Referring to the latest petition seeking the postponement of the Presidential Election, the Minister is reported to have stated: “A situation has arisen where people file cases based on their whims and fancies. Even lawyers who are aware of the law shamelessly file cases, making a mockery of the Judiciary. We as politicians should not overstay our welcome even by a day.” Dramatic words no doubt, but whether he’s willing to walk the talk, only time will tell.
During this outburst on Thursday, the Minister also went on to make an interesting observation. He said the 19th Amendment had been introduced in keeping with the mandate of the ‘Yahapalana’ regime in 2015 to restrict both the presidential and parliamentary terms to five years. The Minister, who served in the same capacity back then and therefore had a ringside view of developments, noted that the amendments had been introduced in accordance with observations of the Supreme Court and that amendments that needed to be passed by a referendum were therefore not included in the 19A, which explains the omission of Article 83(b), which has now become the primary bone of contention.
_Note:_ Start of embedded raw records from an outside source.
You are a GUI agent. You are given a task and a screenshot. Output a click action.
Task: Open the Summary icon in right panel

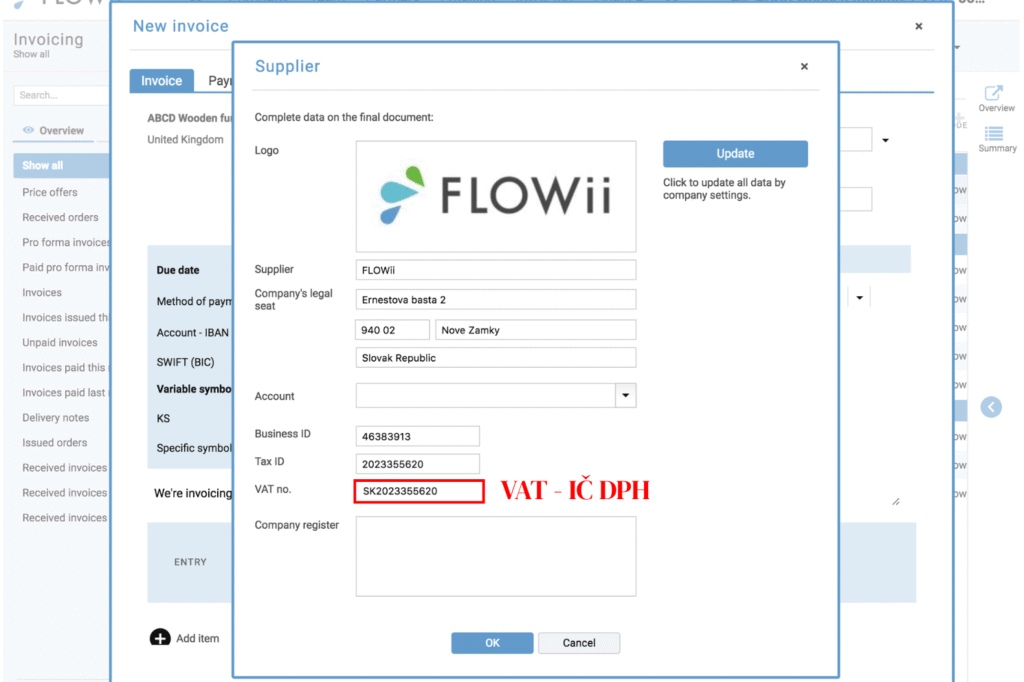[x=996, y=137]
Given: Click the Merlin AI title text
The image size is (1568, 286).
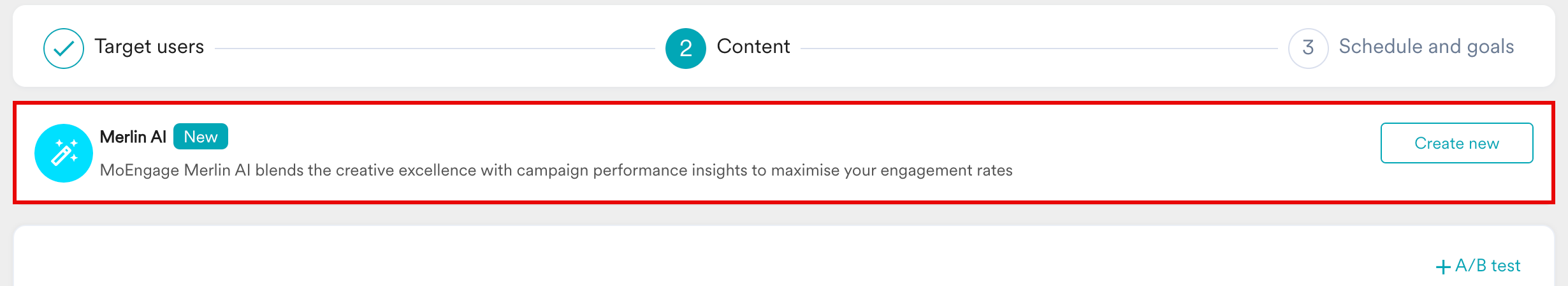Looking at the screenshot, I should coord(133,137).
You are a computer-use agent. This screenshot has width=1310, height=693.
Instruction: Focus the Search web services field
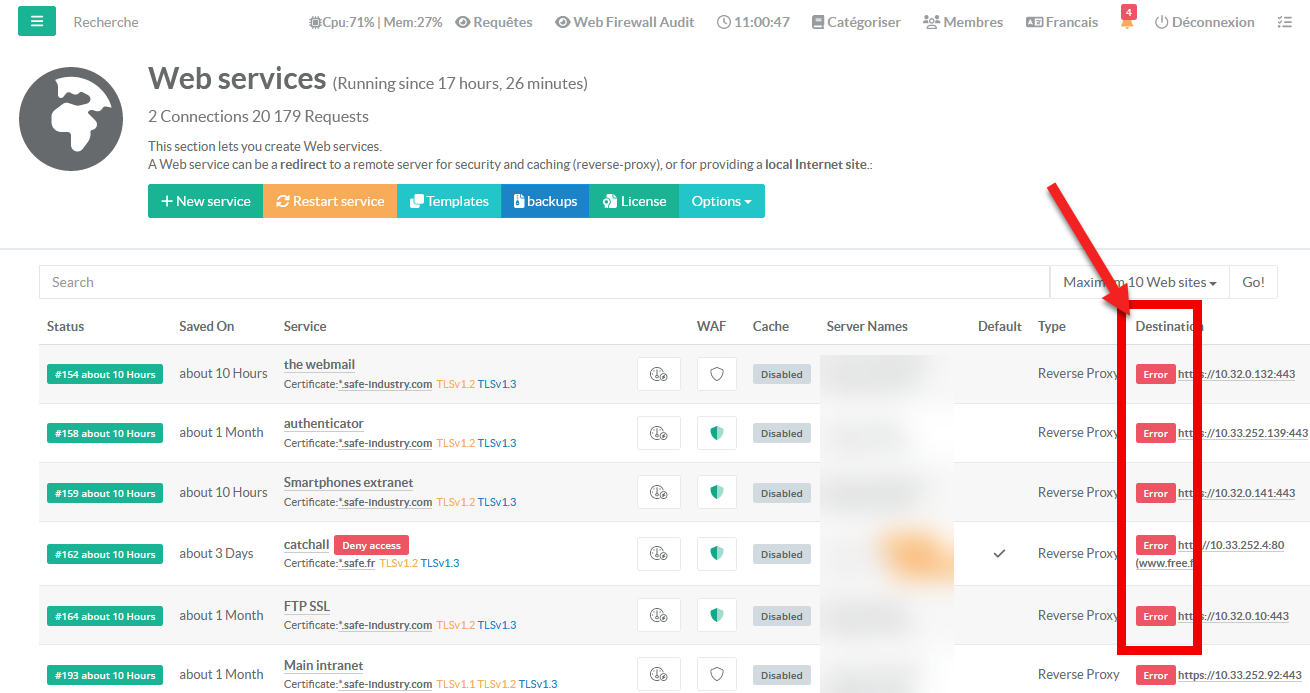[x=544, y=282]
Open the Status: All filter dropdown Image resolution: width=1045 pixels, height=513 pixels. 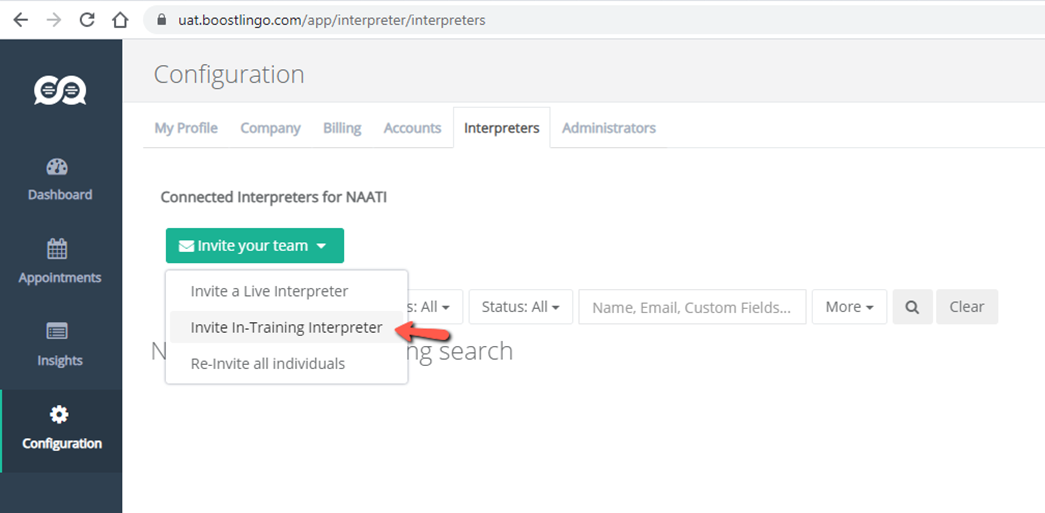[520, 307]
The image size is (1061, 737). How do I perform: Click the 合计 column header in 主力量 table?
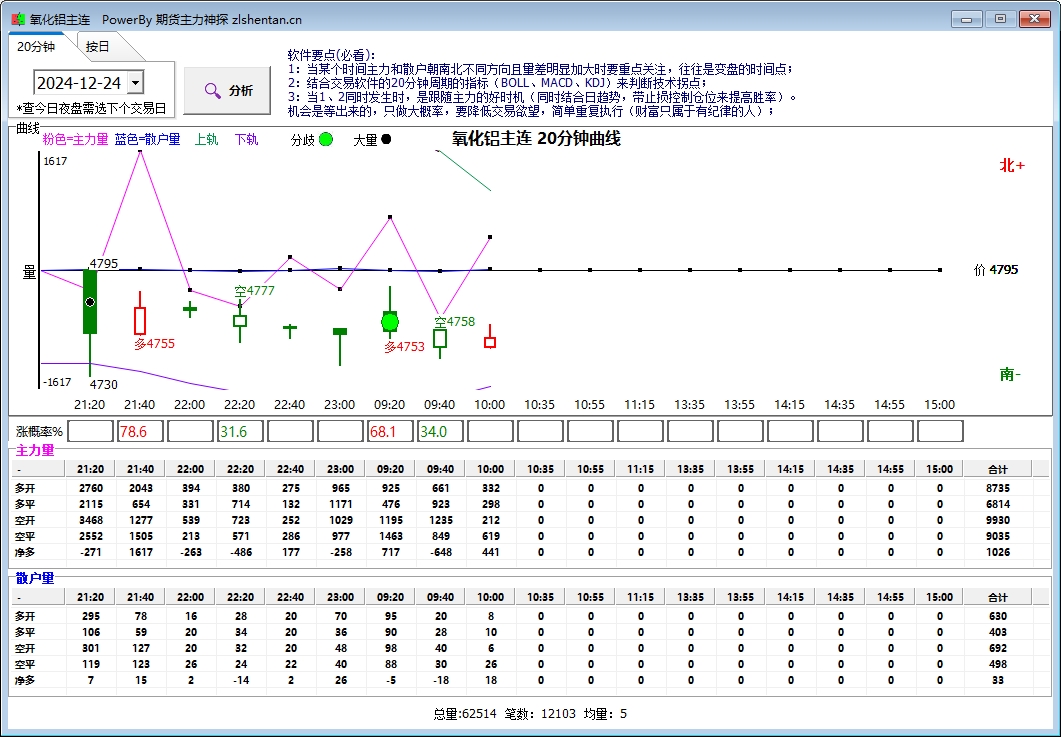pyautogui.click(x=997, y=470)
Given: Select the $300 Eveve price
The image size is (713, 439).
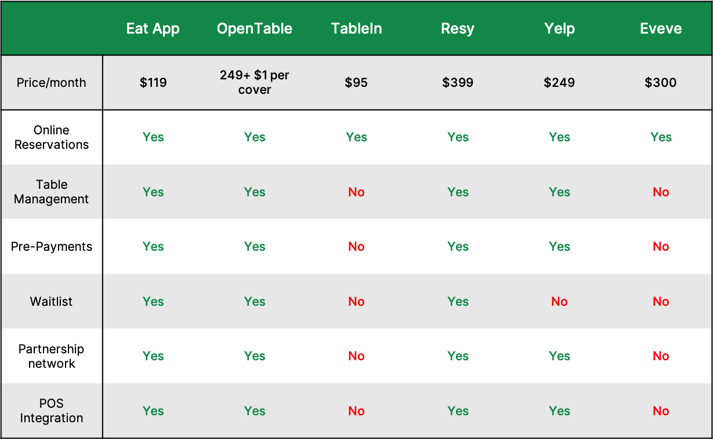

Be that as it may, as we predicted in this space last week about another gambit in the making, the President is reported to have obtained Cabinet approval to amend Article 83(b), nine years after the introduction of the 19th Amendment, during which time he served five years as Prime Minister and now two years as President. Therefore, having seen no necessity to do so for seven of the nine years during which he has held powerful office, the sudden urgency to make the change one week before the Election Commission is empowered to proclaim the Presidential Election has understandably led to an explosion of conspiracy theories.
What would be interesting to find out is whether the then Prime Minister and current President, who has been considered as the godfather of the 19th Amendment, was in fact aware of the willful omission of Article 83(b) referred to by the Justice Minister and, if so, whether in fact this had been done with ulterior motives. The President’s Cabinet proposal states that “there is an inconsistency in Articles 30(2), 62(2), and 83(b) of the Constitution regarding the tenure of the President and tenure of Parliament. For avoidance of doubt and to remove any inconsistency, it is hereby proposed to substitute the words ‘exceeding six years’ with the words ‘exceeding five years’.” However, the crunch is that any dabbling with Article 83(b) would necessitate a referendum by default in terms of the existing provisions of the Constitution, which interestingly the apex court has already ruled as redundant given the clarity of Article 30(2).
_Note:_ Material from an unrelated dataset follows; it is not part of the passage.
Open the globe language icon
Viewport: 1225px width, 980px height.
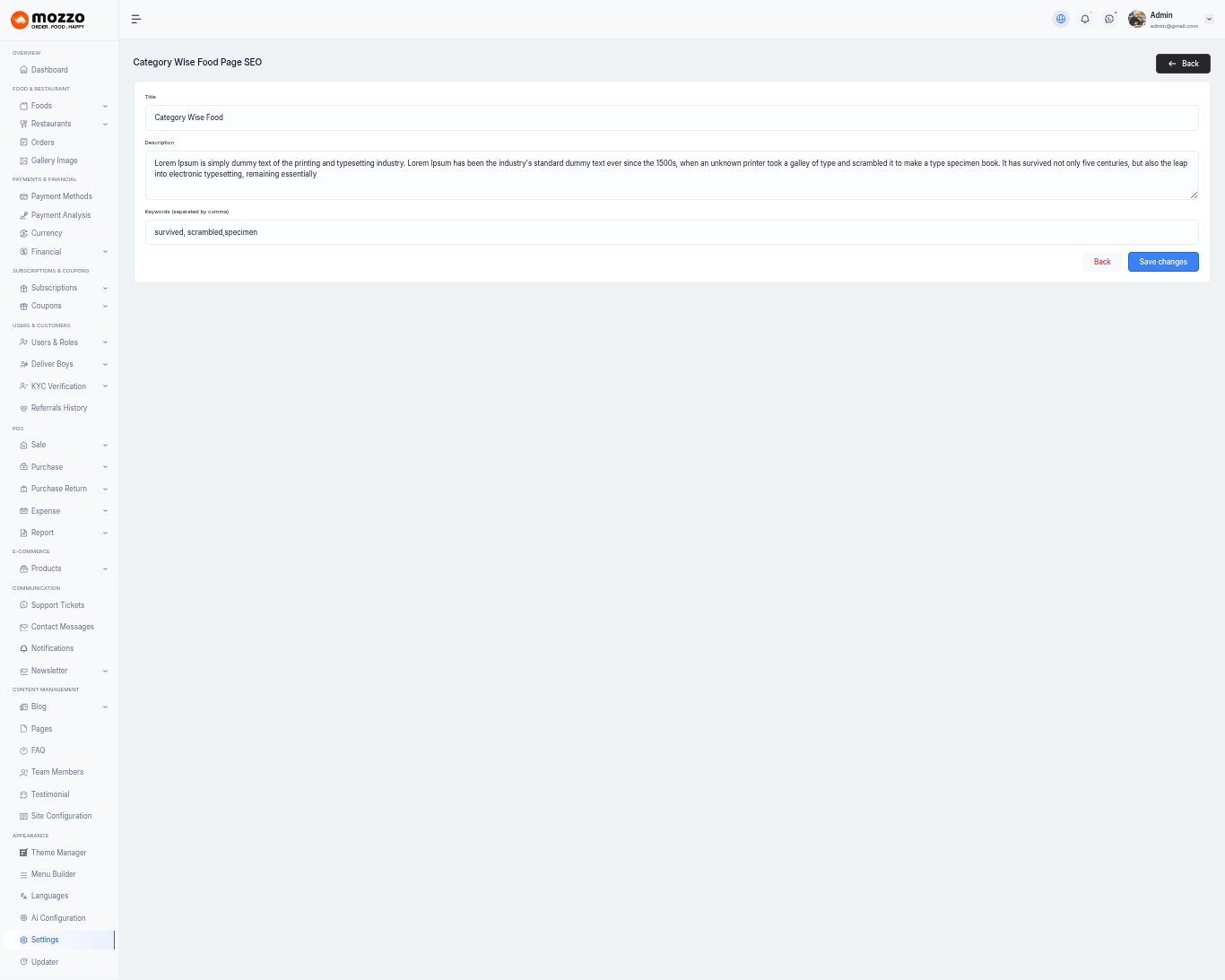[1061, 19]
Meanwhile, a group of Opposition MPs who appear to have smelled a rat, personally visited the Elections Secretariat on Friday (12) and requested the Election Commission to announce the Presidential Election in the first instance it is constitutionally empowered to do so, in order to prevent conspirators from taking the upper hand.
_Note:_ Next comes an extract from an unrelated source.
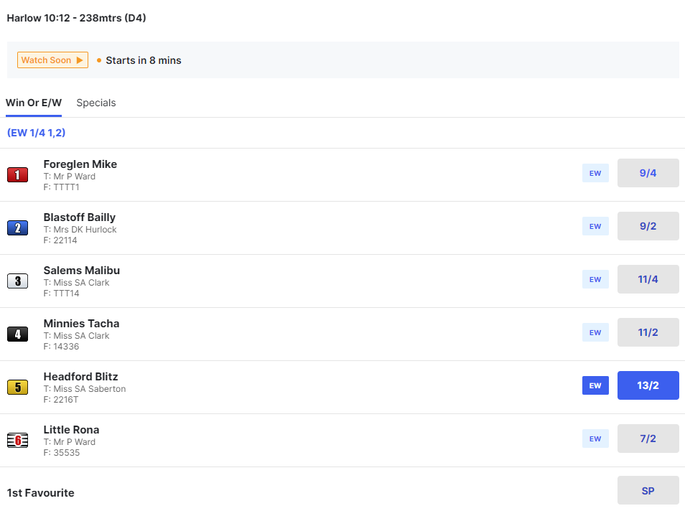The width and height of the screenshot is (685, 511).
Task: Disable EW on Headford Blitz
Action: click(x=595, y=386)
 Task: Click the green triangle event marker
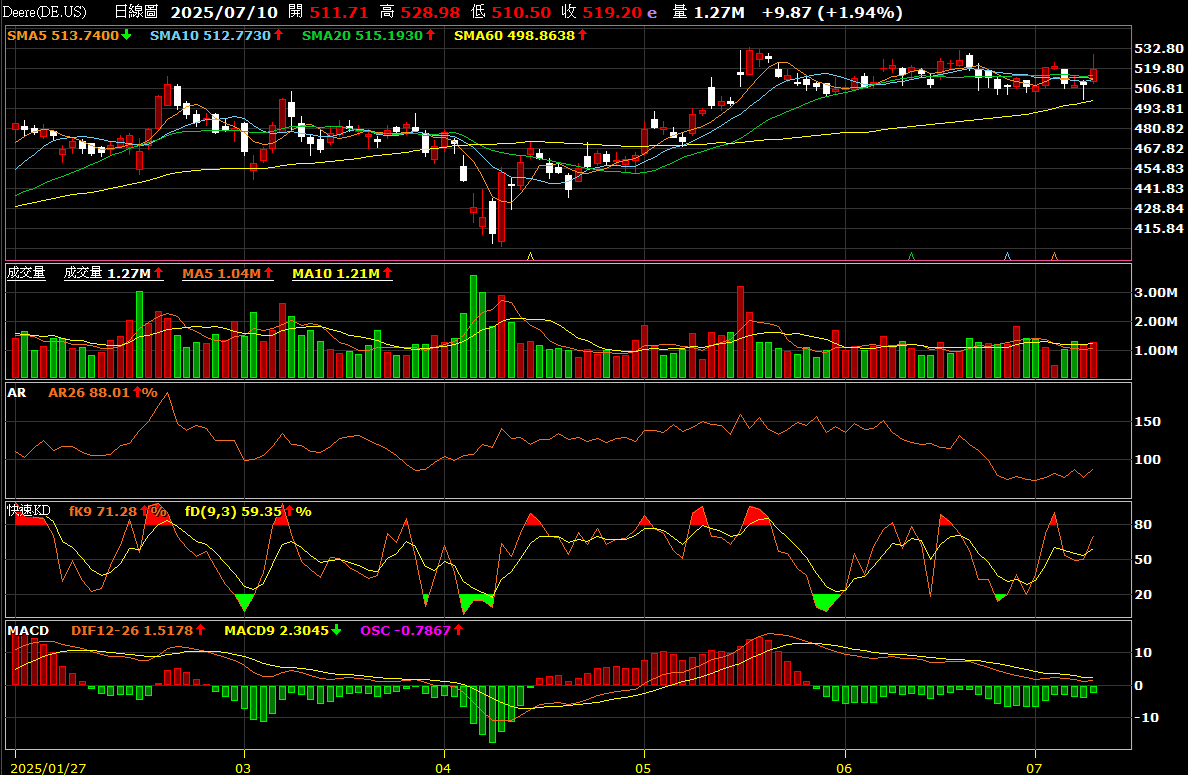(x=911, y=256)
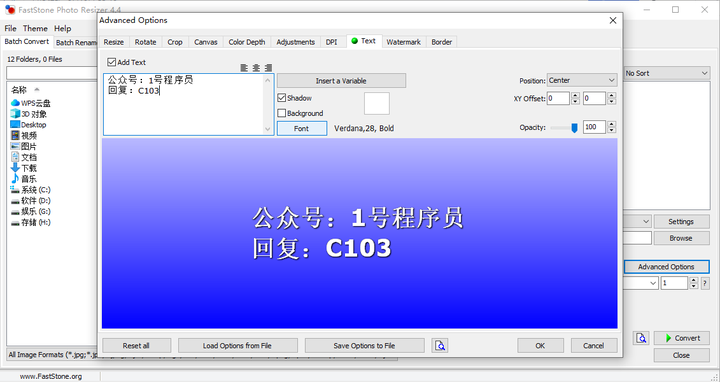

It is a well-known axiom that desperate situations call for desperate measures. When it comes to the incumbent President who ascended to power through a constitutional manoeuvre, having being completely wiped off the electoral map at the last election, it is understandable that giving up power after two short years may not be that easy – especially when an entire party is subsisting off that office, not to mention the exploitation of State resources to further electoral ambitions.
It is in this context that both the collective Opposition as well as the people who have consistently demanded change since 2022 are making it known in no uncertain terms that, notwithstanding the controversies being created, the election must be held on the due date. Besides, what is unforgivable is the attempt being made to rope in the Judiciary to these conspiracies. Therefore, all eyes will be on the Election Commission of Sri Lanka, which will be statutorily obligated to proclaim the Presidential Poll after midnight on Wednesday (17).